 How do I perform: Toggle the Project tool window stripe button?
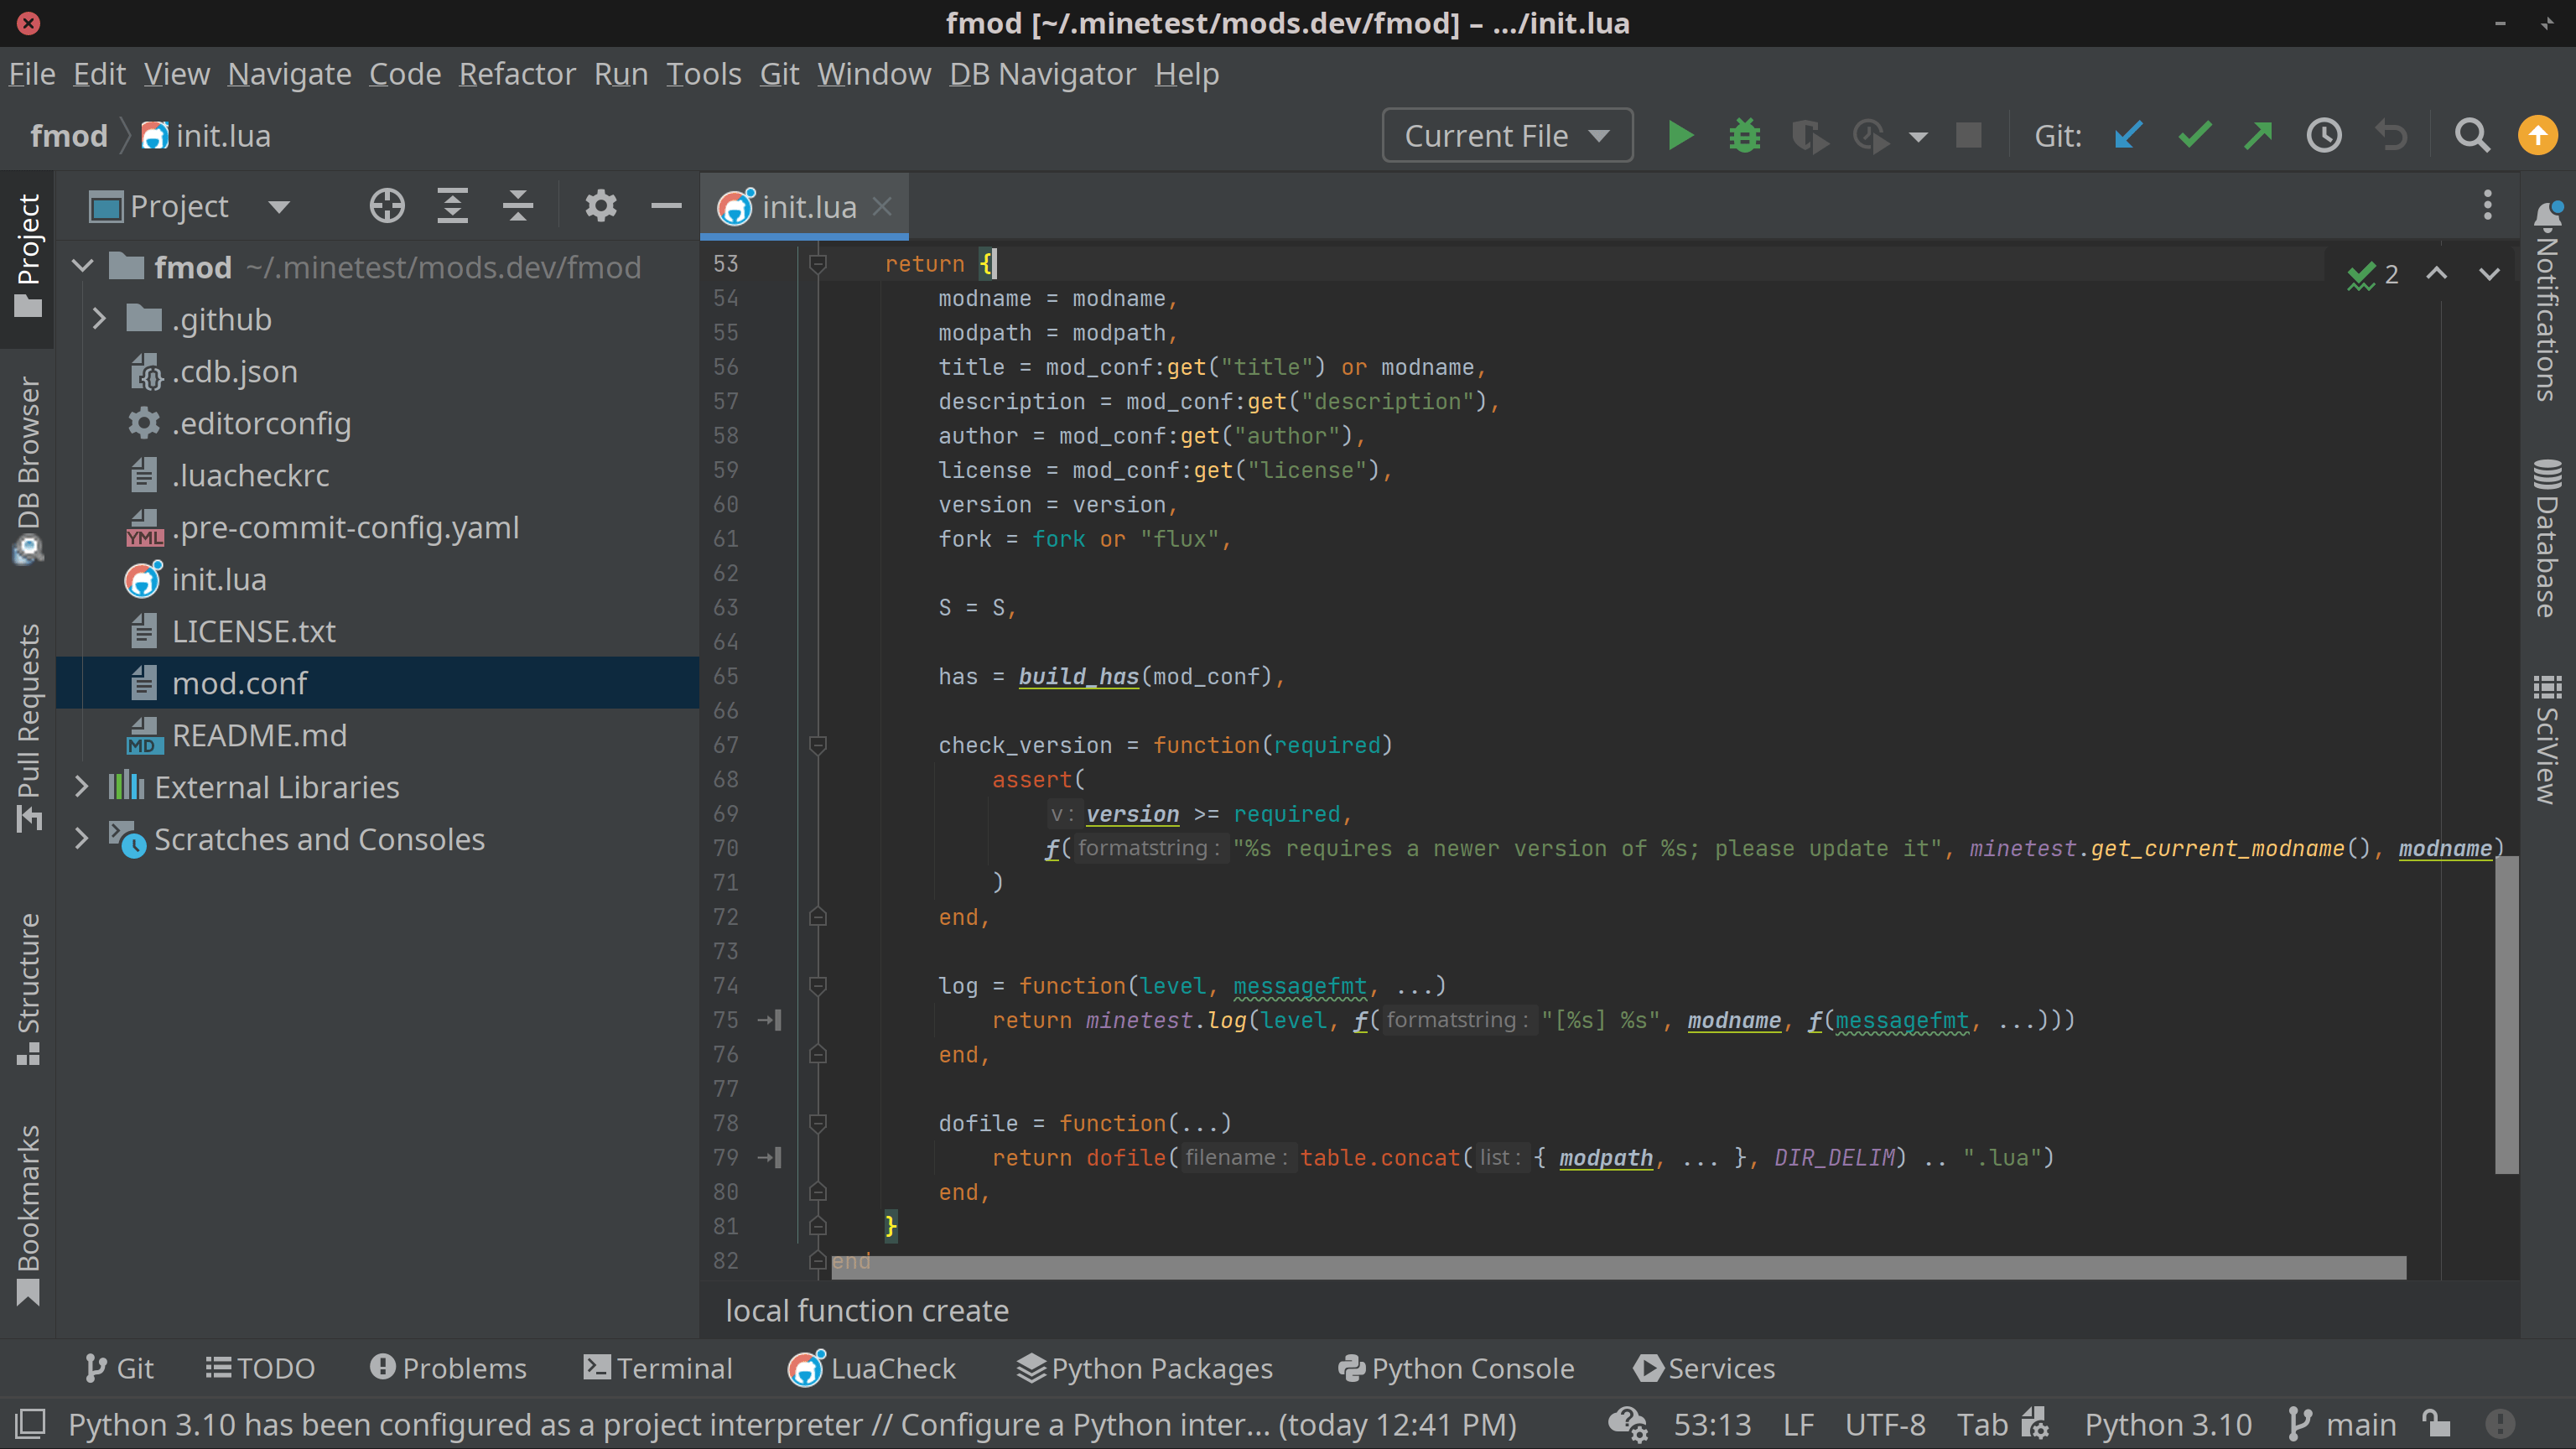(28, 255)
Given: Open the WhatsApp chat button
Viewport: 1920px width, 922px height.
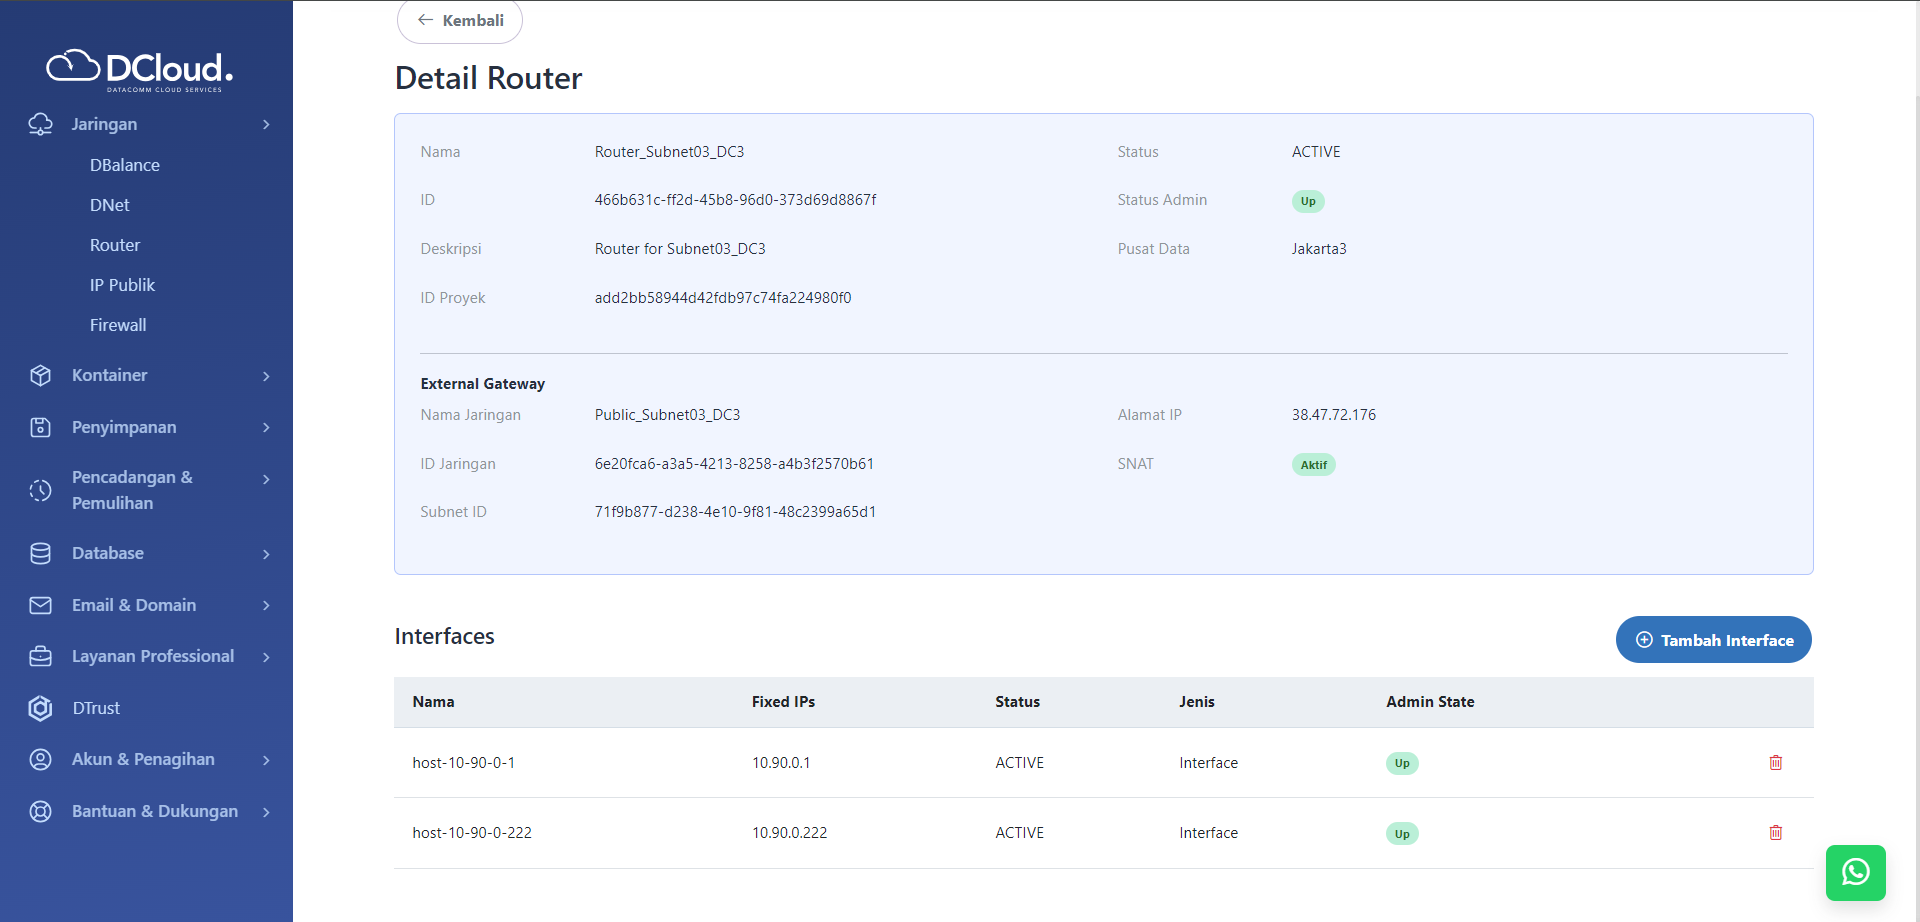Looking at the screenshot, I should point(1855,872).

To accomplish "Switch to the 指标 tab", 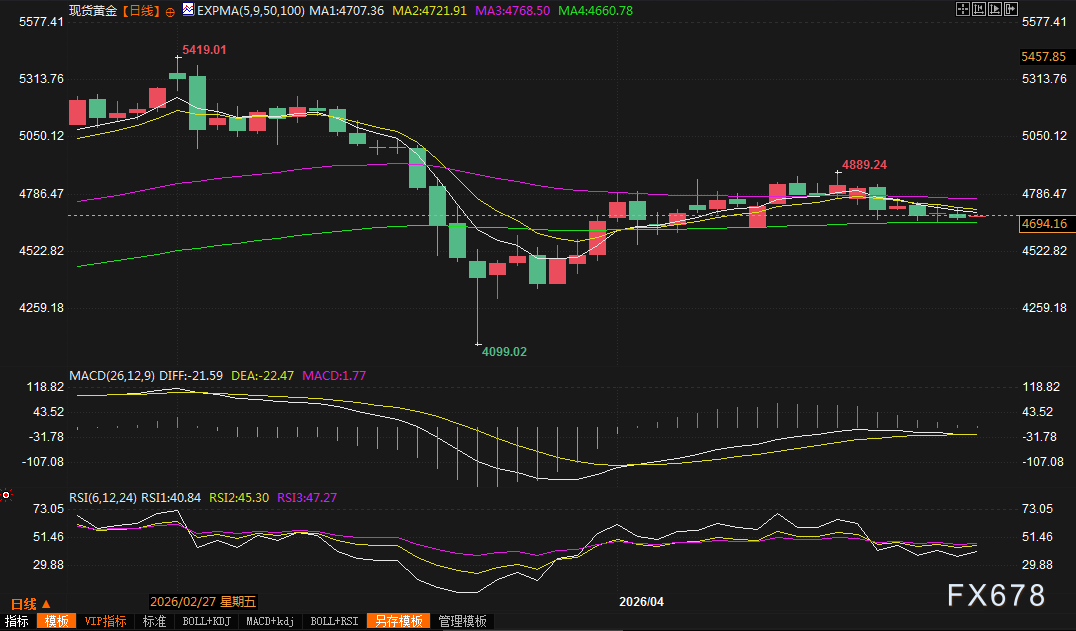I will (17, 621).
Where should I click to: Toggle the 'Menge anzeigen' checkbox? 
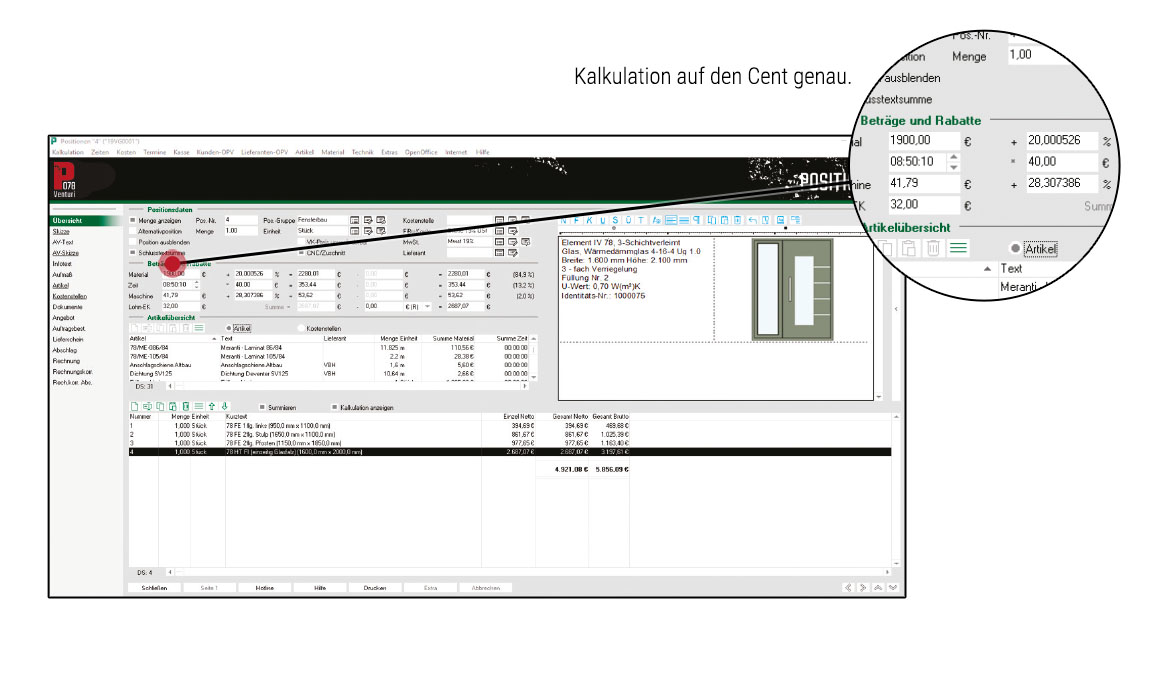132,219
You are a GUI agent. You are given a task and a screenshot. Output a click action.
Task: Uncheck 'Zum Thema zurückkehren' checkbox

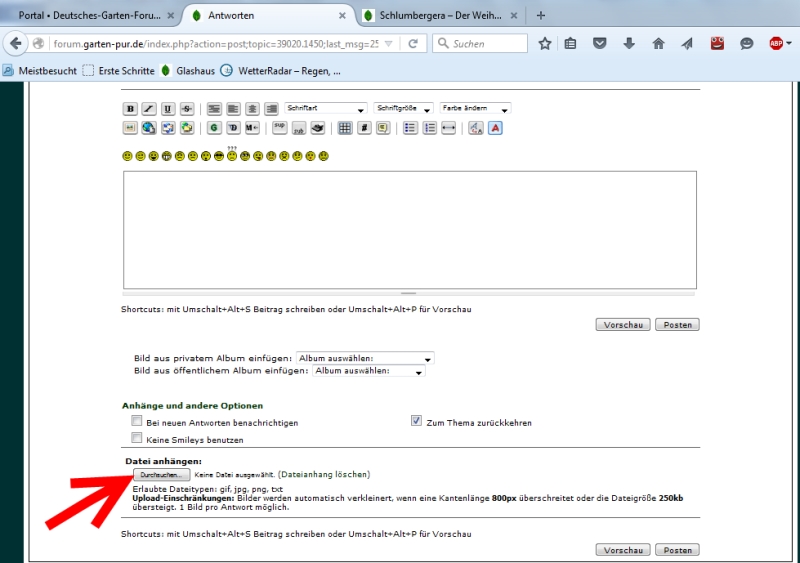pos(417,422)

■ ■ ■ ■

- [WRITTEN INSTRUCTION]:
Can you write out the material again, starting at the line that contains "You are a GUI" and ending at the end of the material, with "screenshot" replaced by "screen capture" and nothing else changed? Leave the pictures out.

- [SOLVED EXERCISE]:
You are a GUI agent. You are given a task and a screen capture. Output a click action.
Task: Uncheck 'Zum Thema zurückkehren' checkbox

pos(417,422)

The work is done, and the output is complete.